### GOAL OF THE EXERCISE
Reproduce every line of the records from the first line up to and including the line containing "Action: (101, 403)", and adjust each coordinate in the answers by -93.

### MATERIAL FOR THE TASK
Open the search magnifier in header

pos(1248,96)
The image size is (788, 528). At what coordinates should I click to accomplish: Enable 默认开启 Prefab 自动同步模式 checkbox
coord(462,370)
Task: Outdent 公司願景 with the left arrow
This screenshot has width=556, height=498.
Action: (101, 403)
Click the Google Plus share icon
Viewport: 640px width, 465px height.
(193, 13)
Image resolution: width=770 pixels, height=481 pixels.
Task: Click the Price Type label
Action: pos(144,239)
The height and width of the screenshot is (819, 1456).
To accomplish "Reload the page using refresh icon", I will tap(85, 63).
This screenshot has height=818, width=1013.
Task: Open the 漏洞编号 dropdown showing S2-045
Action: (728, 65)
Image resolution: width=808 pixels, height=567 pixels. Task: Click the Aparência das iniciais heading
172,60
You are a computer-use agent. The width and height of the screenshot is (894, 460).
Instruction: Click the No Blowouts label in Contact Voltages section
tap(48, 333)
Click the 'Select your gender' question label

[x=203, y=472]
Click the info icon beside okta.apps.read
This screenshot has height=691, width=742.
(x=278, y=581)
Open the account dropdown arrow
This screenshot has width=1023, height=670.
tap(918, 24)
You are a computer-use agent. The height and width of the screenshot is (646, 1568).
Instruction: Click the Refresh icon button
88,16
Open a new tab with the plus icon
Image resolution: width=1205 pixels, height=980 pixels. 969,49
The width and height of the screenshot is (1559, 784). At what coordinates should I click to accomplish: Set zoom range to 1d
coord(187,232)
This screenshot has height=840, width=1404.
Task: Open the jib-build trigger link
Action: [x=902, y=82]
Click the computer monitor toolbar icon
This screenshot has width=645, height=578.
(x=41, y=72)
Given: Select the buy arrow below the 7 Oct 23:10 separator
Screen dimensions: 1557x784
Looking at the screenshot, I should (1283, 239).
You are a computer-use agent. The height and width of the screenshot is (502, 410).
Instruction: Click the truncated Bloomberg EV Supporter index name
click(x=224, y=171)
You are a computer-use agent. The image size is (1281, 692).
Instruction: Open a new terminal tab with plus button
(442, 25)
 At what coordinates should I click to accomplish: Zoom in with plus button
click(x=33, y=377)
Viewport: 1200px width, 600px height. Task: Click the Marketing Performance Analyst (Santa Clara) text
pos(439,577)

### RESPONSE
Open the search magnifier in header

pos(1155,3)
The image size is (788, 528). At what coordinates should I click to accomplish: Enable 默认开启 Prefab 自动同步模式 checkbox
coord(369,277)
Task: Outdent 公司願景 with the left arrow
This screenshot has width=556, height=498.
Action: (8, 310)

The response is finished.